Vorteile bei Fleischqualität und Arbeitsschutz
Um sicherzustellen, dass das Tier freiwillig die Fressfangvorrichtung betritt, verfügt die MSE über eine festinstallierte Kamera. Jeder Schlachtvorgang wird so aufgezeichnet. „Die Kamera ist verplombt und die Maschine läuft nur, wenn die Kamera an ist“, erklärt Sandra Kopf. „Wir wollen den Tierschutz bis zum Ende gewährleisten.“ Das wirke sich auch auf die Fleischqualität aus. „Das Fleisch kommt ohne Stressoren auf den Tisch. Das schmeckt man“, ist Sandra Kopf überzeugt. Auch beim Arbeitsschutz punktet die mobile Schlachtanlage. In regulären Schlachtbetrieben reagieren die Tiere auf den Stress oft mit Zappeln. Das gefährdet Mensch und Tier. „In unserer Schlachteinheit sind die Rinder sicher fixiert und können weder sich selbst, noch umstehende Menschen verletzen.“
2019 erhielt die IG Schlachtung mit Achtung den Tierschutzpreis Baden-Württemberg. Thomas Mayer und Konstrukteur Peter Brandmeier bekamen zudem den LUI-Preis für innovative Landwirtschaft. „Ein starkes Statement von Seiten des Ministeriums“, sagt Sandra Kopf. Denn die Reaktionen auf die mobile Schlachteinheit seien zum Teil heftig gewesen. „Wir wollten explizit das Wort Schlachtung in unserem Namen“, sagt sie. Für viele sei das aber ein Reizwort. „Da kamen unterirdische Dinge, richtige Drohungen“, erinnert die 50-Jährige sich. Vor allem die mangelnde Bereitschaft zum Dialog habe sie enttäuscht. „Für viele gibts nur Schwarz-Weiß“, sagt sie.
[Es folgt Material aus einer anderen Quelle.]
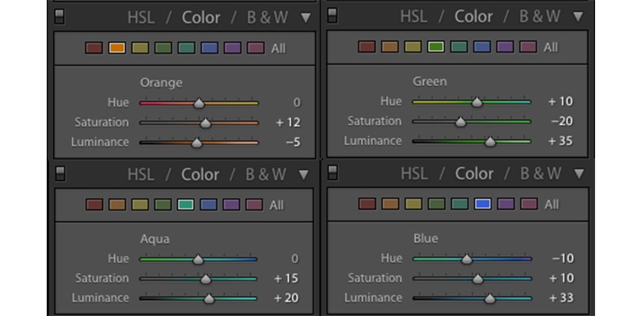This screenshot has width=641, height=316.
Task: Select the purple swatch in the Green panel
Action: coord(504,47)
Die mobile Schlachteinheit ist in allen Bundesländern zugelassen. „Leider ist das aber noch nicht zu allen Veterinärämtern vorgedrungen“, sagt Kopf. In Deutschland ist momentan nur der Prototyp im Einsatz. Zugelassen ist er für eine stationäre Schlachtstätte im baden-württembergischen Zell im Wiesental. Die MSE ist ein mobiler Teil dieses zugelassenen Schlachthofs. „Das ist quasi ein verlängerter Arm nach draußen“, erklärt sie. Laut Vorschrift muss das Tier innerhalb von 45 Minuten nach seinem Tod in einen Zerlegebetrieb gebracht werden. „Wir können also bisher nur in diesem Radius von 45 Minuten Höfe anfahren.“
Ende Januar wurde die erste auf Bestellung gefertigte MSE in die Schweiz geliefert. Sandra Kopf hofft, dass sich nach und nach mehr Betriebe für diese Art der Schlachtung entscheiden. „Nach einer guten Haltung noch eine Schlachtung ohne Angst und Stress zu haben, ist doch das Tüpfelchen auf dem i“.